Re: PHPNuke license
Scripsit Steve Langasek <firstname.lastname@example.org>
> Does anyone here hold the position that requiring the copyright notice on
> the front page would not be DFSG-free, if that's a valid interpretation
> of the GPL?
I have a hard time deciding what to think here. On one hand, it is
not, in the present case, an orneous requirement. On the other, I fear
a slippery slope leading to output restrictions and all sorts of bad
Perhaps a reasonable place to draw the line would be to say that we
don't find it DFSG-unfree in itself to require a copyright notice (or
other stuff as detailed in GPL 2(c) on the front page, if the software
appears *to the remote end user* as a coherent entity that he is
having a stateful interaction with. This would be independent of how
that appearance is technically achieved. However, for some technical
architectures, the means by which the copyright notice is required in
the license may still be unfree in themselves - for example, if they
are phrased as an output or use restriction.

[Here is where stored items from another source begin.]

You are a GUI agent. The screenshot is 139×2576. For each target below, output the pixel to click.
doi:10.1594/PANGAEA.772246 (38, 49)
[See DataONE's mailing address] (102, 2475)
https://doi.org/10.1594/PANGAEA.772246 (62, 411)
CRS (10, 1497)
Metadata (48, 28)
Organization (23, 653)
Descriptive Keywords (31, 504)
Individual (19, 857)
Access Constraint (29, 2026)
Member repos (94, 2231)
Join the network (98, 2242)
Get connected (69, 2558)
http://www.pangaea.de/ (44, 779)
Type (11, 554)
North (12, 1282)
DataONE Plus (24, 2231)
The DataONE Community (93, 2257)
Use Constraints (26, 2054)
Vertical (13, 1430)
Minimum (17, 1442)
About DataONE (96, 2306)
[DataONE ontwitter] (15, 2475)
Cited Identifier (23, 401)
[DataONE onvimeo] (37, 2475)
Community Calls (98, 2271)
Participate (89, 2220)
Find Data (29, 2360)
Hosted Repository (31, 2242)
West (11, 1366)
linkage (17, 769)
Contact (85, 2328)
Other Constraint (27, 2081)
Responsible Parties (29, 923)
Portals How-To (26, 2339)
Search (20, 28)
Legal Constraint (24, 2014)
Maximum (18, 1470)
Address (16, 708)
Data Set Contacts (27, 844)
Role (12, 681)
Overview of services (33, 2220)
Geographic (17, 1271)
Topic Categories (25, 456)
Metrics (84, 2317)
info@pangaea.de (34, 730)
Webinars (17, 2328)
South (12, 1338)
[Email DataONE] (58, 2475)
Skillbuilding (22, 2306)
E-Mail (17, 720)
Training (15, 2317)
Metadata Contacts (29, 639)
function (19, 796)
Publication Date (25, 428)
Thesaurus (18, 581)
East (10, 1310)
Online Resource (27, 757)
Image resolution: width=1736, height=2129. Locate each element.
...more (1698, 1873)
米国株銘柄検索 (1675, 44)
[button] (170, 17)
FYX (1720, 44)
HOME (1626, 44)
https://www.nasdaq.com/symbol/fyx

> Does anyone believe the GPL unambiguously *dis*allows that
> Does anyone believe that this interpretation is sufficiently wrong-headed
> that it should not be considered valid, in spite of statements from the
> copyright holder or a court ruling?
For debian-legal's purposes, I suppose that the constructive position
would be to *assume* that the upstream author is right when he claims
that the GPL includes restrictions that we usually don't see the GPL
as including. If the restrictions claimed by the upstream author are
unacceptable, we should treat the software as DSFG-nonfree even though
the restrictions may not actually be there, seen from an objective
Things only begin to get muddy in the hypothetical case that the
project has been forked or inherited by a new upstream author, and the
new upstream author interprets the GPL to grant rights that the old
one explicitly denied. *Then* we'll nedd to figure out which of the
authors we believe.
Henning Makholm "Punctuation, is? fun!"